◆ About this exercise:
Your task is to print all of the entries exactly, though the pictures should not be included.
---------- Data supplied
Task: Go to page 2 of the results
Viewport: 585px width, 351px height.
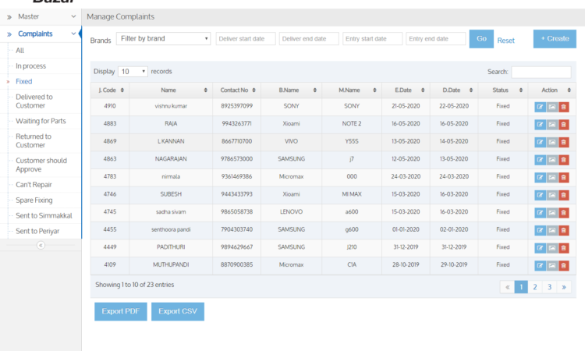Action: [x=535, y=287]
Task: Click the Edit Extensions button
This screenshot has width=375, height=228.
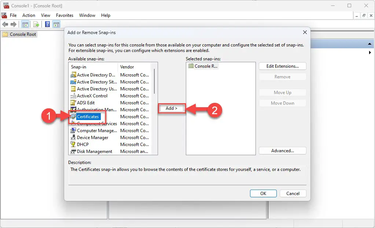Action: [x=282, y=66]
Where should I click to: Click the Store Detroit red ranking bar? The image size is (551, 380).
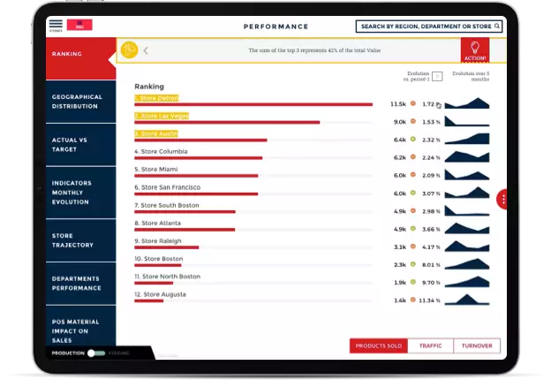[253, 104]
--------------------
◆ Answer box:
Task: Go to page 2 of the results
Viewport: 585px width, 351px height.
Action: [x=535, y=287]
Task: Click the Edit Extensions button
This screenshot has width=375, height=228.
Action: [x=282, y=66]
Where should I click to: Click the Store Detroit red ranking bar? The image size is (551, 380).
[253, 104]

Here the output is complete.